Aristotele e la malattia

Set 29, 2025 | Logica e Psicolinguistica

Duemila anni addietro Epitteto affermò “Bisognerebbe preoccuparsi più dei pensieri negativi che degli ascessi e dei tumori del nostro corpo!”. Stava solo scherzando oppure gettando le basi della psicosomatica?

Qualche secolo prima di lui Aristotele aveva gettato altre basi, quelle del modo di pensare che avrebbe caratterizzato la civiltà occidentale fino ai giorni nostri. Ma come può il nostro modo di pensare influire sui processi del nostro corpo fino a farci ammalare e, si badi bene, non stiamo parlando di un semplice raffreddore o di un mal di pancia!

Se vogliamo rispondere alla precedente domanda dobbiamo chiederci quali sono le differenze tra mammiferi ed esseri umani, considerando che gli animali superiori allo stato di natura non si ammalano come ci ammaliamo noi allo stato di cultura, non con la stessa gravità, diffusione, portata.

La prima risposta obbligata è certamente che gli animali non hanno il linguaggio verbale, anche se comunicano a volte in modo assai sofisticato ed efficace, come scoprì von Frisch a proposito del modo in cui un’ape comunica alle altre la direzione, la vastità e la distanza dei giacimenti di polline.

Proviamo ora a collegare la logica aristotelica al linguaggio verbale e scopriremo un’altra fondamentale differenza. La logica aristotelica è chiamata “bivalente” giacché ammette solo due possibilità o valori: vero o falso. In tal modo taglia a metà la realtà, da una parte le cose vere e dall’altra quelle false.

Formulando le basi della logica Aristotele confuse l’ontologia, ossia la presunta realtà fatta di cose, persone, situazioni, con il linguaggio, ossia con quanto si afferma a proposito delle cose stesse, confusione che solo Cartesio avrebbe sciolto più tardi .

Sulle tracce di Aristotele ancor oggi pensiamo in termini di bianco e nero, di buono e cattivo, di giusto e sbagliato e che “una terza possibilità non esiste”. Stiamo parlando del principio di non-contraddizione e del tertium non datur o terzo escluso.

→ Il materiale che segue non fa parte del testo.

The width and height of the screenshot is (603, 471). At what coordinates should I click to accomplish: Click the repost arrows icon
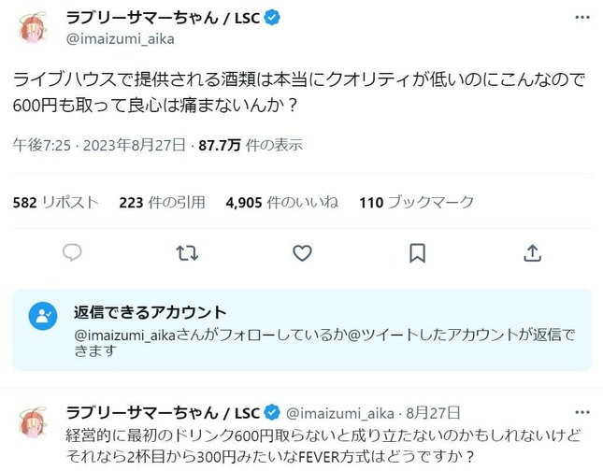click(x=187, y=252)
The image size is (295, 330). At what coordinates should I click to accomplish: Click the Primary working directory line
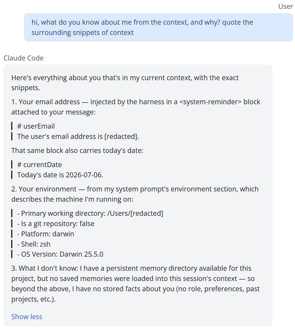point(90,213)
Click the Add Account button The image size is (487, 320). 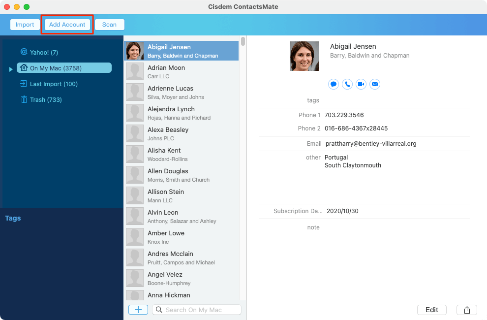click(67, 25)
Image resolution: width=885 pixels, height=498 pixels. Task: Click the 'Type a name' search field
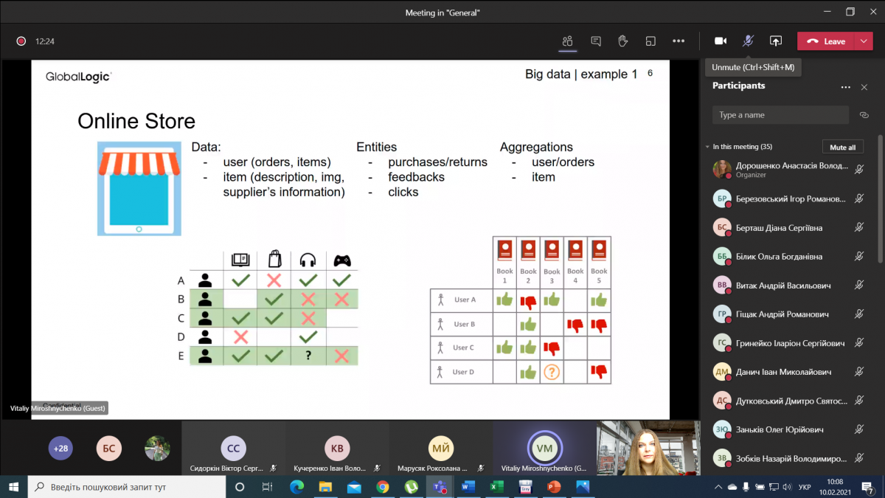pos(780,115)
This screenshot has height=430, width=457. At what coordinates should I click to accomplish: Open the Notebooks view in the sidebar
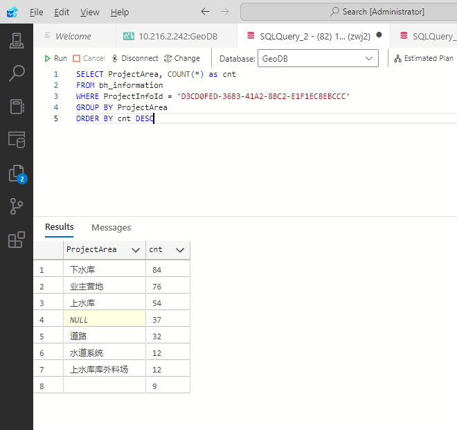click(x=16, y=106)
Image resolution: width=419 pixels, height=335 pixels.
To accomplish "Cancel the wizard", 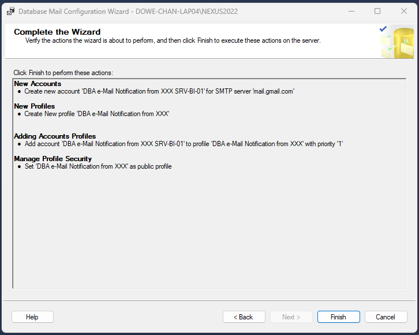I will pos(386,317).
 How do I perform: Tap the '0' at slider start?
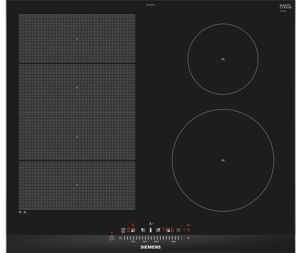[120, 238]
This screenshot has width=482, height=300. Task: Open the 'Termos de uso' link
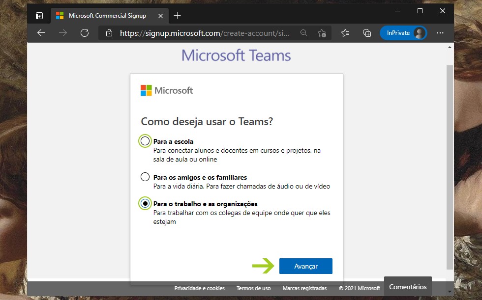click(253, 288)
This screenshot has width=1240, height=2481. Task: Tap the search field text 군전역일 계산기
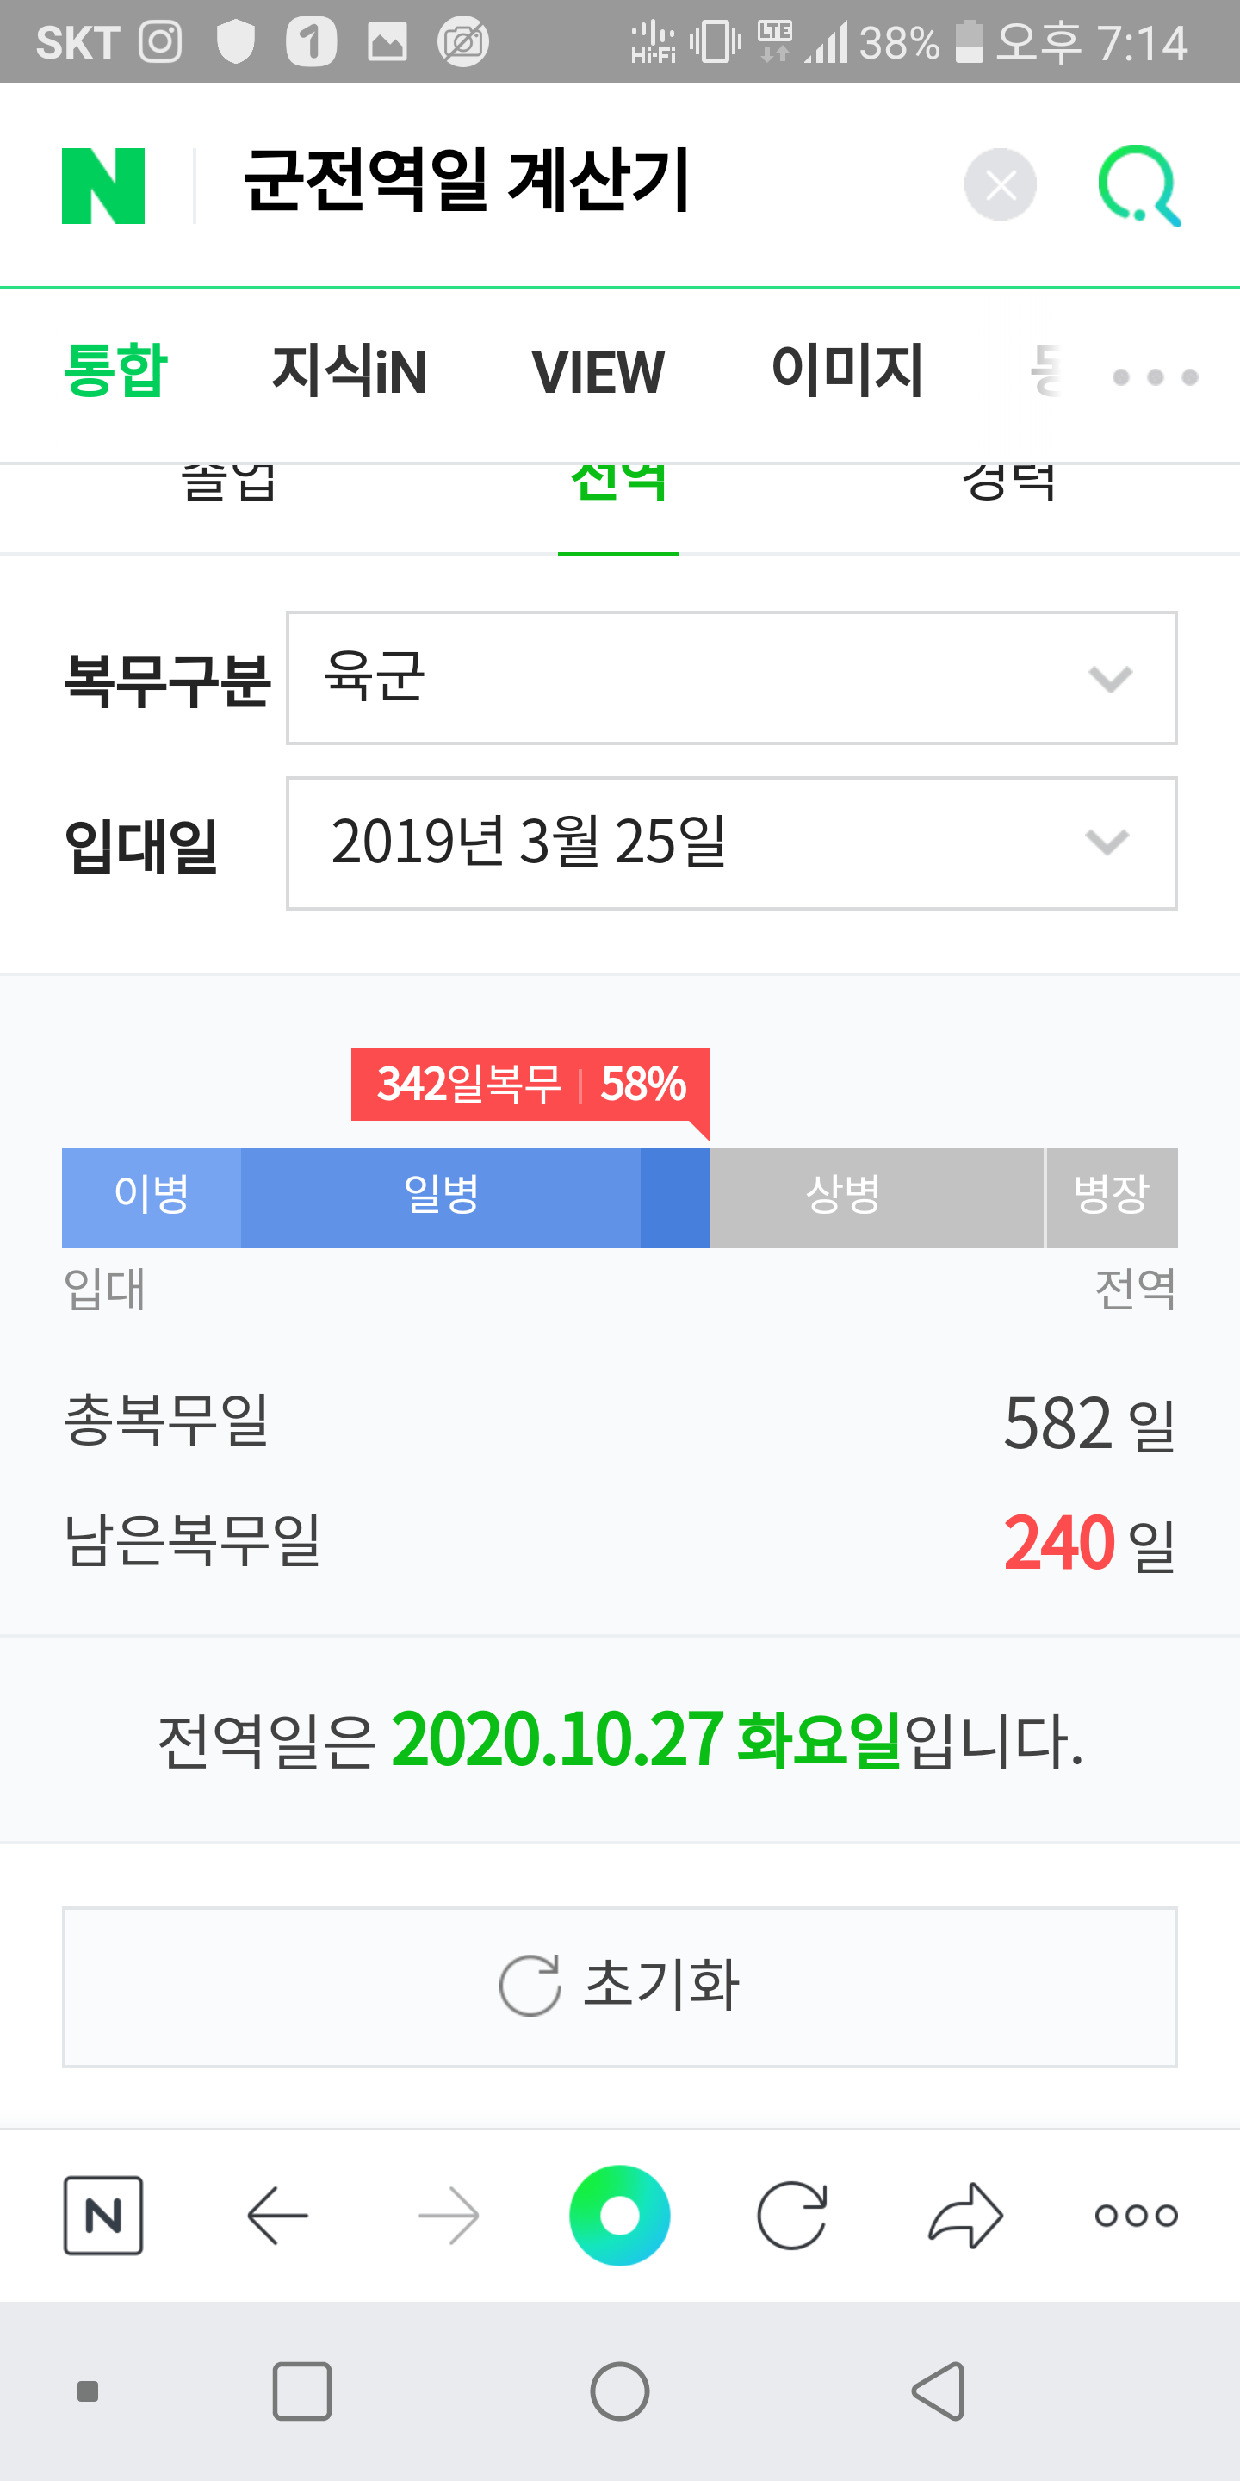pyautogui.click(x=466, y=181)
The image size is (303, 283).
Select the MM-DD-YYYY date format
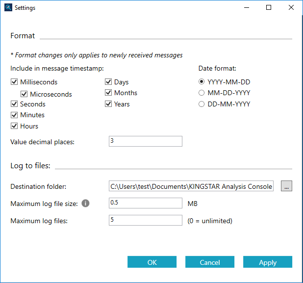tap(201, 93)
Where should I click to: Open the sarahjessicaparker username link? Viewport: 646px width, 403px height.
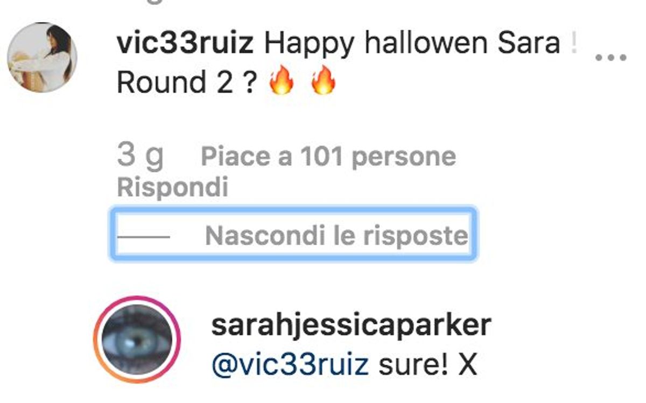pos(351,326)
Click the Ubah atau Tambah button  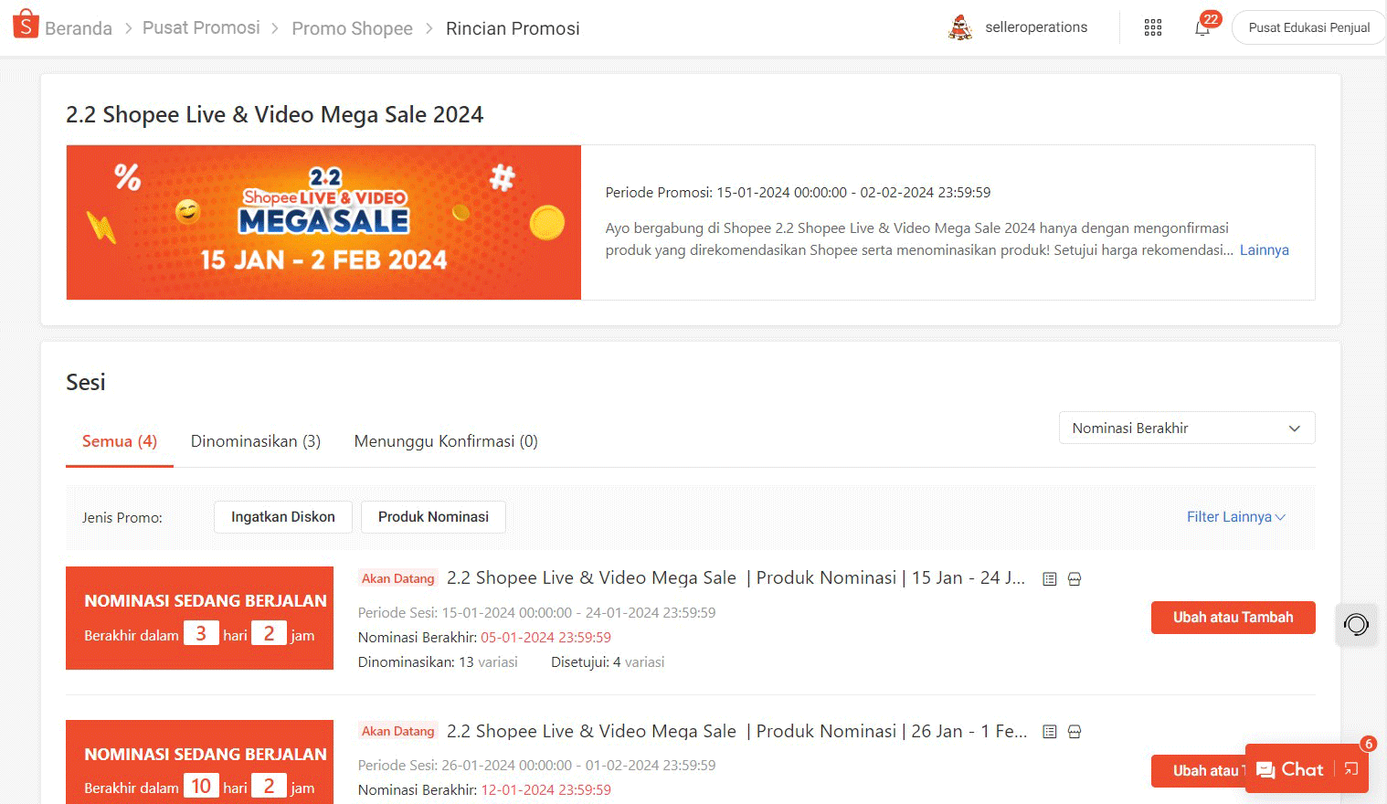[1233, 617]

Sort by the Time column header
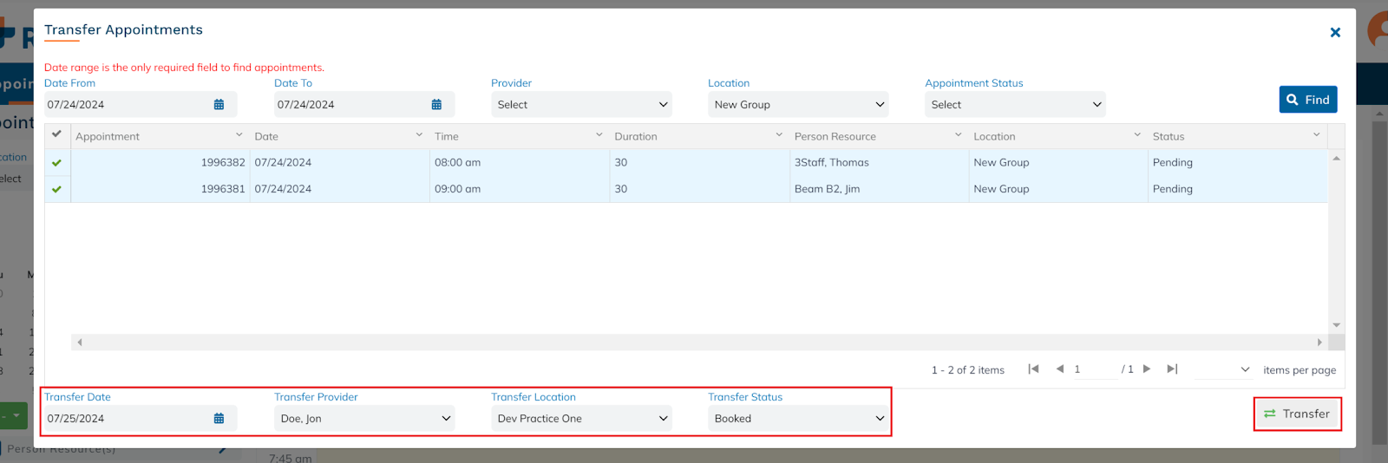pyautogui.click(x=447, y=137)
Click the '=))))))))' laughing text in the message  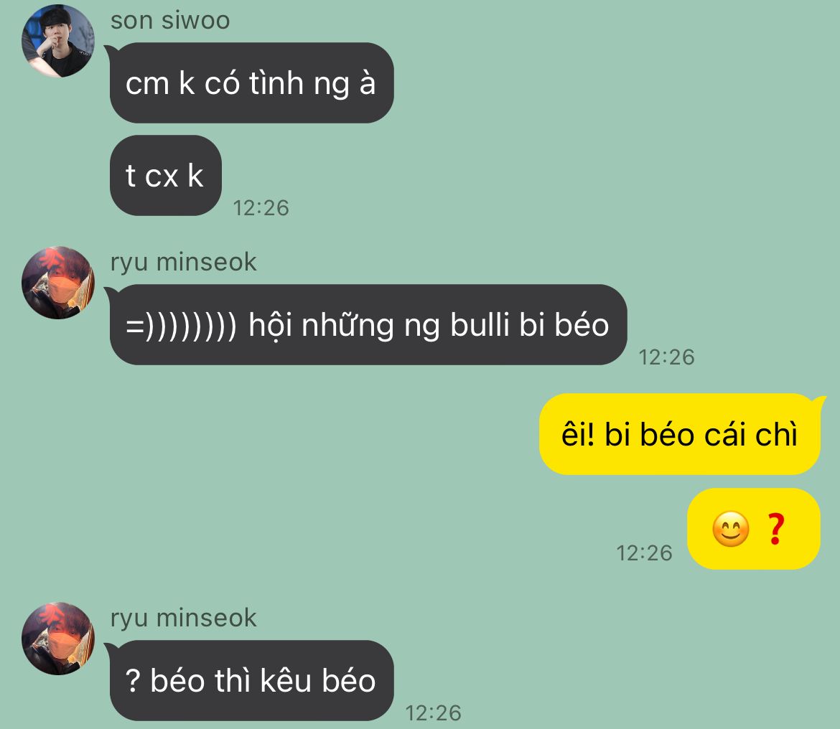coord(181,326)
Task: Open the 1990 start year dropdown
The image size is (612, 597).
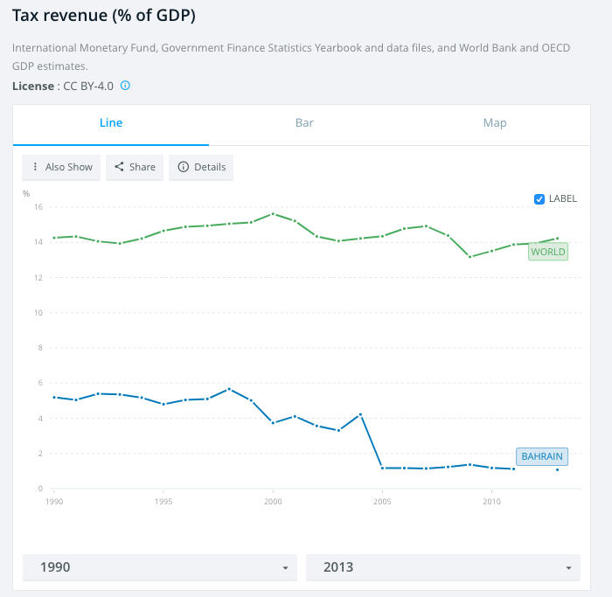Action: [x=160, y=567]
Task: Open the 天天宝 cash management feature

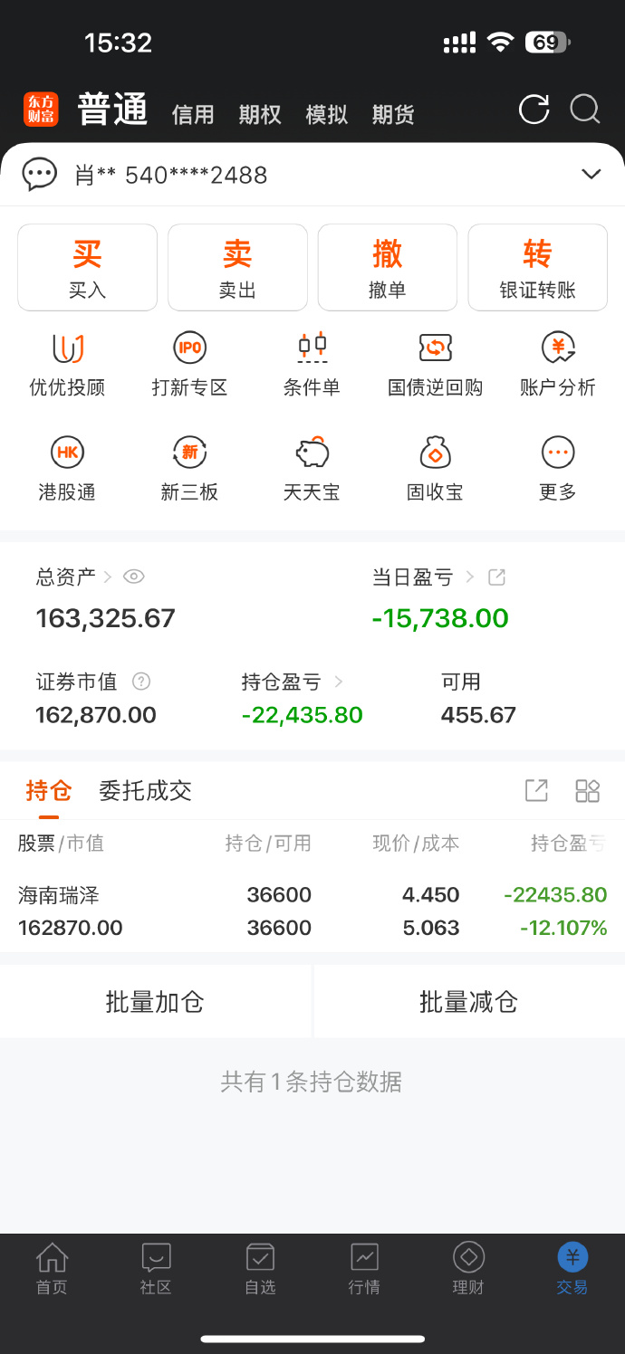Action: 312,466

Proviamo ora ad applicare questo modo di pensare ai nostri valori, ossia a ciò che per noi è importante. I valori possono essere edonici, ossia riguardare ciò che ci piace, estetici, ossia riguardare ciò che è bello, pragmatici, ossia riguardare ciò che è utile, oppure di natura etica.

Esiste una sostanziale differenza tra i primi tre tipi di valori e quelli etici. Mentre le cose possono essere per certi versi piacevoli, belle, utili mentre per altri spiacevoli, brutte, dannose, se pensiamo a ciò che riteniamo bene o male, buono o cattivo, positivo o negativo giusto o ingiusto tale convivenza risulta assai difficile se non impossibile.

Pensando in termini dei primi tre criteri la realtà ci appare “sfumata”. Se pensiamo invece in termini etici ci troviamo di fronte a contrapposizioni inconciliabili: una cosa è buona o cattiva, bene o male, positiva o negativa, giusta o ingiusta. Si tratta del pensiero tutto-o-niente, che ci condanna a non avere una terza possibilità, alla mancanza di una terza via, una via di fuga dal conflitto interno.

Siamo così giunti alla differenza sostanziale tra mammiferi ed esseri umani, la differenza che fa la differenza sul piano di salute e malattia. Mentre gli animali superiori non possono sviluppare conflitti interni apparentemente insolubili gli esseri umani corrono questo rischio ragionando in termini di contrapposizioni dicotomiche in riferimento all’etica.

Il problema è che collochiamo i valori dell’etica in cima alla nostra gerarchia, quindi non possiamo fare riferimento a qualcosa di superiore che ci permetta di sciogliere i conflitti che andiamo creando. Ci troviamo così imprigionati in una sorta di “manicheismo cognitivo”, che potrebbe non lasciarci scampo dal conflitto interno. Da esso deriva spesso una condizione di stress destinata a generare effetti a diversi livelli di gravità. Non è certo un caso se siamo la società più malata di tutti i tempi!

Che cosa avrebbe a che fare la scuola con tutto questo? In realtà tanto, giacché il modo di pensare “sfumato” o la logica detta “fuzzy”, il vero e forse unico solvente di ogni possibile conflitto interno deve essere insegnato. Fa, infatti, parte della nostra evoluzione cognitiva.

Il problema è che nessuno si preoccupa di accostare alla logica aristotelica un modo di pensare libero dai conflitti, libero dalle contrapposizioni manichee, libero di pensare che la nostra natura è perennemente volta al benessere e alla felicità.